--- Texte extrait ---

Grève à la SNCM, le gouvernement accusé de jouer double jeu

Par latribune.fr  |   |  746  mots
Les syndicats réclament un actionnariat public et l'application du plan d'économies censé faire retrouver la rentabilité dans deux ans. (Photo : Reuters)
Après une période de deux ans sans grève, les bateaux de la SNCM resteront à quai mercredi. Les syndicats, qui ont déposé un préavis reconductible, réclament l'application du plan de sauvetage et un nouvel actionnariat public "d'intérêt général" pour remplacer Veolia-Transdev.

Des négociations sont en cours pour éviter un conflit, mais cela n'empêche pas les syndicats de la SNCM de maintenir la pression sur le gouvernement. Après deux années passées sans faire grève, les bateaux resteront à quai mercredi.

Les représentants des salariés réclament en effet l'application du plan de sauvetage et un nouvel actionnariat "d'intérêt général" pour remplacer Veolia-Transdev. Seul le syndicat nationaliste des travailleurs corses (STC) a décidé de ne pas à ce joindre à ce mouvement conduit par la CGT, majoritaire, et rejoint par le SAMMM, la CFDT et la CFE-CGC.

---

### Exercices
A – Réécrivez le passage de l'article sur la grève à la SNCM allant de "Par latribune.fr  |   |  746" jusqu'à "(Photo : Reuters)", en remplaçant "actionnariat public" par "actionnariat privé".
B – Quels syndicats l'article sur la grève à la SNCM nomme-t-il ?
C – Prolongez l'article sur la grève à la SNCM au-delà de sa dernière phrase.

--- Données ---

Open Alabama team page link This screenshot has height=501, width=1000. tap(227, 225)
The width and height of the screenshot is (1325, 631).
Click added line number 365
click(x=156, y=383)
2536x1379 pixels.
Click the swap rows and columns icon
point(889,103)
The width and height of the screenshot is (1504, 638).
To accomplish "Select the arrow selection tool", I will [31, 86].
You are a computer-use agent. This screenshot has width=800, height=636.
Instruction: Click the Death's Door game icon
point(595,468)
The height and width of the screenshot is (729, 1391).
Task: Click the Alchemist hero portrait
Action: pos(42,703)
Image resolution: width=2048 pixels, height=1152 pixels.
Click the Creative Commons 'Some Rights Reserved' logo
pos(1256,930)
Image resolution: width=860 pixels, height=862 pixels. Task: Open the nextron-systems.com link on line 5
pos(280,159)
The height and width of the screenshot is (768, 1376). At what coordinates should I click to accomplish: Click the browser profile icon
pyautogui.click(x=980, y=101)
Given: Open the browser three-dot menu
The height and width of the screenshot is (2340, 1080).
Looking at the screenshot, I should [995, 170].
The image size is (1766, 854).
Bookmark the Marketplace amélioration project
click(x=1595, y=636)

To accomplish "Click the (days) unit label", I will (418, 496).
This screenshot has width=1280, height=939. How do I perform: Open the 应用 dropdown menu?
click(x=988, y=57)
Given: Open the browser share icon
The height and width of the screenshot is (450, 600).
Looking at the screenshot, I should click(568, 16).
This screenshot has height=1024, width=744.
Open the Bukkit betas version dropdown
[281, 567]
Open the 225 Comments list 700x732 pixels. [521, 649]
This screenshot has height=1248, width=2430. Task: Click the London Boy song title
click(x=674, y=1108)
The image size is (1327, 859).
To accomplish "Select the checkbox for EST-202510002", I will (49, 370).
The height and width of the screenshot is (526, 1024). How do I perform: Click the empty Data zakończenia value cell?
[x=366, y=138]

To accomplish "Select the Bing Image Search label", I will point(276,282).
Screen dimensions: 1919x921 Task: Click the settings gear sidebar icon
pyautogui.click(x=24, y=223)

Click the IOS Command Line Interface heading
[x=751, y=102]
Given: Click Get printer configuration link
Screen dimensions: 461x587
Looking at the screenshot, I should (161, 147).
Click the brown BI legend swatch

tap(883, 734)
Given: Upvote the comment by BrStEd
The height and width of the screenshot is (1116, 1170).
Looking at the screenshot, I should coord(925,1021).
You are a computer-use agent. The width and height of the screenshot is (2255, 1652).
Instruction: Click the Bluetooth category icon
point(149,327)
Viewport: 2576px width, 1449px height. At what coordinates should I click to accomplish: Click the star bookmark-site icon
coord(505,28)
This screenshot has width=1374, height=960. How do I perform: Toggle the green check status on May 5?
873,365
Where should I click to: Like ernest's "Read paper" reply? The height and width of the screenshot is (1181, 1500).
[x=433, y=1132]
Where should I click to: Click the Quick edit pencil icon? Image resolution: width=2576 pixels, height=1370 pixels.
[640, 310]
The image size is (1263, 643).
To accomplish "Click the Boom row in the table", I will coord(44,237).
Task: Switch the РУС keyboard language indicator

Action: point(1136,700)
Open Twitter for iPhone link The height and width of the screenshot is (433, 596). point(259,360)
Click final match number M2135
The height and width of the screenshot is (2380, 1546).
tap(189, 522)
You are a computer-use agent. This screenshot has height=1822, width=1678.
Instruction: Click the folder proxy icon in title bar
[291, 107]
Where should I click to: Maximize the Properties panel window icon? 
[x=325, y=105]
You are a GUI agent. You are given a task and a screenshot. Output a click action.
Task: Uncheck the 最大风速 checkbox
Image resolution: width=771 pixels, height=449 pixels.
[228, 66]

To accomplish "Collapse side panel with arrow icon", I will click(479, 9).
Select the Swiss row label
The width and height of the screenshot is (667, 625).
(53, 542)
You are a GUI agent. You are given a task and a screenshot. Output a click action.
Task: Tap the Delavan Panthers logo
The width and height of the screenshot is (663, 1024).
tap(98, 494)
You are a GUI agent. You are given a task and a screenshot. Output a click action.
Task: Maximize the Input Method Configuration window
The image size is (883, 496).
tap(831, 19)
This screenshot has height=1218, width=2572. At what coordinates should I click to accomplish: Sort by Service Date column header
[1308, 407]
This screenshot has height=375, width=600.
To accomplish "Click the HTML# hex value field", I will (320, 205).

---

### Corrigés
A –
Par latribune.fr  |   |  746  mots
Les syndicats réclament un actionnariat privé et l'application du plan d'économies censé faire retrouver la rentabilité dans deux ans. (Photo : Reuters)

B – STC (syndicat nationaliste des travailleurs corses), CGT, SAMMM, CFDT, CFE-CGC

C –
La direction est perplexe

Face à cette menace de grève, la direction de l'opérateur historique du transport maritime Corse-continent est partagée. Le préavis "est le fruit d'une inquiétude compréhensible des salariés concernant la mise en place concrète du plan industriel de relance proposé par le management et plébiscité par près de 60% des marins", estime le directeur communication de la SNCM, Pierre Jaumain.

Cependant, prévient-il, "si l'arrêt de la compagnie se confirme mercredi, sur les deux premiers jours, ce serait plus de 4.000 clients touchés pour un coût de près de 1 million d'euros".

Or la compagnie maritime aux 2.600 salariés, en proie à des difficultés de trésorerie et sous le coup d'une double condamnation de Bruxelles à rembourser 440 millions d'euros d'aides jugées illégales, traverse une phase critique.

Le problème : le retrait de Veolia bloque les soutiens bancaires

Au coeur du problème, l'actionnariat. Veolia, qui devait récupérer en direct les 66% détenus par Transdev, coentreprise formée avec la Caisse des dépôts, souhaite se désengager.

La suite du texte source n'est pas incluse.